(Dataset excerpts)
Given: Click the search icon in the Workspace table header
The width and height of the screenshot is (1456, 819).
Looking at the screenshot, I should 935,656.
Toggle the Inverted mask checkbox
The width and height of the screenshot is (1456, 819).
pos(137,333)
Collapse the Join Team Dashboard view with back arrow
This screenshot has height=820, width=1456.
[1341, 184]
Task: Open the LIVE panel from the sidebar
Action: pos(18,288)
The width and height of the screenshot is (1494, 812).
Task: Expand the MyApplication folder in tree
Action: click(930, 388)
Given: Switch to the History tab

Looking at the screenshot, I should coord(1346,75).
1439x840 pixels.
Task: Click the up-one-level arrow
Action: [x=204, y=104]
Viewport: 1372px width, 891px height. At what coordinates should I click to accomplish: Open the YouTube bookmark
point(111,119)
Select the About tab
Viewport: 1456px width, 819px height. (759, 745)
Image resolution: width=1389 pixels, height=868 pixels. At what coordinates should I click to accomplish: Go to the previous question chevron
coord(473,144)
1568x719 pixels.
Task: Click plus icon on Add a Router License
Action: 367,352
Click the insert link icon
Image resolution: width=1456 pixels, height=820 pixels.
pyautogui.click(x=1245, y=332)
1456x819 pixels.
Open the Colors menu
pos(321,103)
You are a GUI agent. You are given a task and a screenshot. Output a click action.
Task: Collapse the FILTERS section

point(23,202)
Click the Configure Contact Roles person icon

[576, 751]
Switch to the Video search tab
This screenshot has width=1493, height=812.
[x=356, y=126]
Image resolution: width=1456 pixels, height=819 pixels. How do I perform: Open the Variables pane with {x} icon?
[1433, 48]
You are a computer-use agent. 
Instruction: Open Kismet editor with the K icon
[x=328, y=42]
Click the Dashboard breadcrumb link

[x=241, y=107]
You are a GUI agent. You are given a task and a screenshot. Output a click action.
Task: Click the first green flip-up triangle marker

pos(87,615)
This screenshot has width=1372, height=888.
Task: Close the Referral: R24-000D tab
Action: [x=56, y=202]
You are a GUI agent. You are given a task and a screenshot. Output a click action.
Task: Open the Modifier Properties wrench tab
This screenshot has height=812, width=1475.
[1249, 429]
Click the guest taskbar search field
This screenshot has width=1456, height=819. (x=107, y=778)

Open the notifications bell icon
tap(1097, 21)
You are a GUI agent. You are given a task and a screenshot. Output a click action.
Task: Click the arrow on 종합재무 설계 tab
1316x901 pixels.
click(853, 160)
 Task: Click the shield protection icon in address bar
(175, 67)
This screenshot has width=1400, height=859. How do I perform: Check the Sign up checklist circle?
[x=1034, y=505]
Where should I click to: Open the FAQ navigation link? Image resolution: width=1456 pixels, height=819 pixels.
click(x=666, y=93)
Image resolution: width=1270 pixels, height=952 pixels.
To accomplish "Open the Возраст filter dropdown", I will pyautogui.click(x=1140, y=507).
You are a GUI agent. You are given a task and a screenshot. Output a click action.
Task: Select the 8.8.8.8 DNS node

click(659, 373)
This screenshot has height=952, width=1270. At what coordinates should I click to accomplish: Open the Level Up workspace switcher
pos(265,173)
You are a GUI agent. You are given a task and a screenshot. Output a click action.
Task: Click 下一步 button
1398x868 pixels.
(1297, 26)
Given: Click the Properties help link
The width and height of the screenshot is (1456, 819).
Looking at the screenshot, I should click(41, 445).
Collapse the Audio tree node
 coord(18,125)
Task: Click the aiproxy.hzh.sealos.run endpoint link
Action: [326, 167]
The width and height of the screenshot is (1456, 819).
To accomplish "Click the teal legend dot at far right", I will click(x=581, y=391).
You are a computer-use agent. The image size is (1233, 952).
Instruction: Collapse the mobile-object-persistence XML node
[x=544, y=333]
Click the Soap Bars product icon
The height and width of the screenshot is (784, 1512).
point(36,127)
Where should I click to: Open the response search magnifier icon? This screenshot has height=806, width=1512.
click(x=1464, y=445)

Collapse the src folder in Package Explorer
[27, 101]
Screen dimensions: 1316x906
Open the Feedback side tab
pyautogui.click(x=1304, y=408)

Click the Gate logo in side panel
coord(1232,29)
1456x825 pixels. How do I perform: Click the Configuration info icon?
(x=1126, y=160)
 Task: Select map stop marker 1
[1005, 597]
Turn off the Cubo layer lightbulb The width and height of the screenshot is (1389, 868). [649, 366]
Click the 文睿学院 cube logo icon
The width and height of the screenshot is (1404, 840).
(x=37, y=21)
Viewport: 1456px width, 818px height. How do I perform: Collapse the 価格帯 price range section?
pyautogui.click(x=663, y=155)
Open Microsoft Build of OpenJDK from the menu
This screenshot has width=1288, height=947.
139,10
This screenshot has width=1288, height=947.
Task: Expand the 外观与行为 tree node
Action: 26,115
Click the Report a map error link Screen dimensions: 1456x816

TASK:
Give back exactly the lines above starting at the line where "You are a computer-use agent. The" appears and ending at the line where "Screen dimensions: 1316x906" appears, both included, with no other lines.

EXERCISE RESPONSE:
You are a computer-use agent. The image size is (1233, 952).
Instruction: Collapse the mobile-object-persistence XML node
[x=544, y=333]
Click the Soap Bars product icon
The height and width of the screenshot is (784, 1512).
point(36,127)
Where should I click to: Open the response search magnifier icon? This screenshot has height=806, width=1512.
click(x=1464, y=445)

Collapse the src folder in Package Explorer
[27, 101]
Screen dimensions: 1316x906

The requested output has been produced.